Jean-Pierre Corniou : L’industrie automobile est une industrie technique, complexe, diversifiée et qui produit de gros volumes. Les données illustrent l’échelle de cette industrie sans égale : 76 millions de voitures produites en 2023, dont 25,3 millions en Chine, 12,1 millions en Europes et 7.8 au Japon et aux Etats-Unis. La demande est fluctuante, les échanges entre marchés nombreux. Le monde automobile était parvenu à gérer ces interactions dans un système technique stable et internationale autour du moteur à combustion interne (ICE). L’arrivée de la propulsion électrique révolutionne ce marché déjà complexe pas sa nature. La montée progressive des véhicules électriques introduit un niveau supplémentaire de complexité car il s’agit de lignes de produits pour lesquelles la demande est encore instable et dépend largement de politiques d’incitations publiques fluctuantes, et qui, pour le moment, sont produits à côté des véhicules thermiques conventionnels. Or la voiture électrique a besoin de batteries, et les batteries sont loin d’être des équipements banalisés pour lesquels il suffirait d’additionner les capacités de production ! L’industrie des batteries comprend de nombreux acteurs, des mines jusqu’au recyclage en passant par l’électronique de puissance. Ce n’est pas un composant banal du véhicule. Bloomberg, dans un article du 12 avril 2024, met en évidence que la somme des plans annoncés de lancement de nouvelles usines de batteries dépasse largement la demande mondiale. En 2023, la capacité était de 2,6 TWh pour une demande de 950 gigawatt/h. Fin 2025, la capacité mondiale devrait atteindre 7,9 TWh pour une demande prévue de 1,6 TWh. La réalité est plus complexe car des projets sont annulés, et chaque projet est modulaire, constitué de plusieurs tranches conditionnelles. Dans un premier temps, les producteurs, les constructeurs qui les soutiennent et les États qui les accueillent montrent leurs muscles, mais s’adaptent pragmatiquement à la demande.

Les gouvernements occidentaux en Europe avec le Plan Vert comme aux Etats-Unis avec l’IRA, mais aussi le Canada, l’Inde veulent se protéger d’une hégémonie industrielle de la Chine et ont incité les constructeurs automobiles et les producteurs de batterie à investir conjointement dans de nouvelles entités de production.

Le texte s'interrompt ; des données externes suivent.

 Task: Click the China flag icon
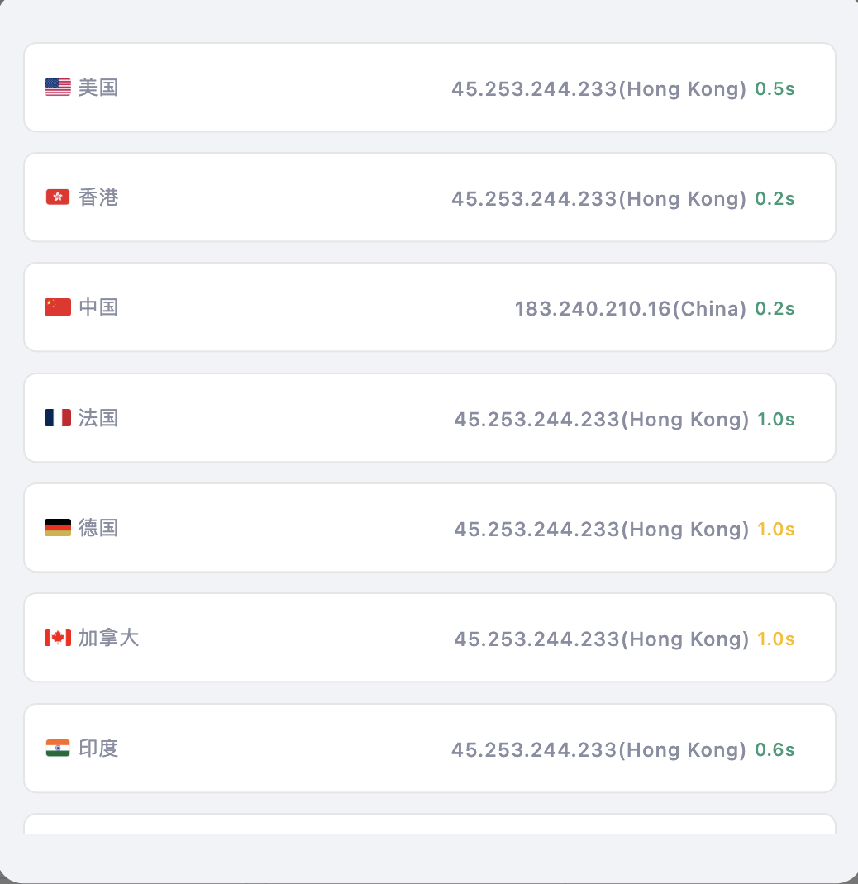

La multiplication de projets d’usines de production de batteries, les Gigafactories, à travers le monde vise à couvrir une demande raisonnablement prédictible au vu des politiques publiques, des stratégies des constructeurs et de l’état de la technique.  Or si tous ces facteurs évoluent sans cesse, l’industrie automobile a commencé à s’engager profondément envers la filière électrique et attend de la stabilité dans le cadre règlementaire. L’Agence internationale de l’énergie estime que la production de véhicules électriques devrait atteindre 17 millions en 2024, soit 45% du marché en Chine, 25% en Europe et 11% aux Etats-Unis. En 2030, une voiture sur trois serait électrique en Chine, une sur cinq en Europe et aux Etats-Unis. Ceci représenterait une non-consommation de pétrole de 10 millions de barils par jour en 2035, soit l’effacement de l’ensemble de la consommation de pétrole actuelle des véhicules thermiques aux Etats-Unis. Bien sûr plusieurs facteurs peuvent modifier ces prévisions ; mais la détermination de l’industrie à s’engager dans la production de véhicules électriques rend difficile la remise en cause de cette filière alors qu’elle est maitrisée et commence à apporter les bénéfices d’usages attendus. La filière batteries, incluant les mines, le raffinage des minerais et le recyclage dimensionne depuis cinq ans ses investissements pour faire face à l’accroissement de la demande dans la prochaine décennie.  Elle n’est pas prête à remettre en cause cette révolution technique, qui, finalement, lui convient. 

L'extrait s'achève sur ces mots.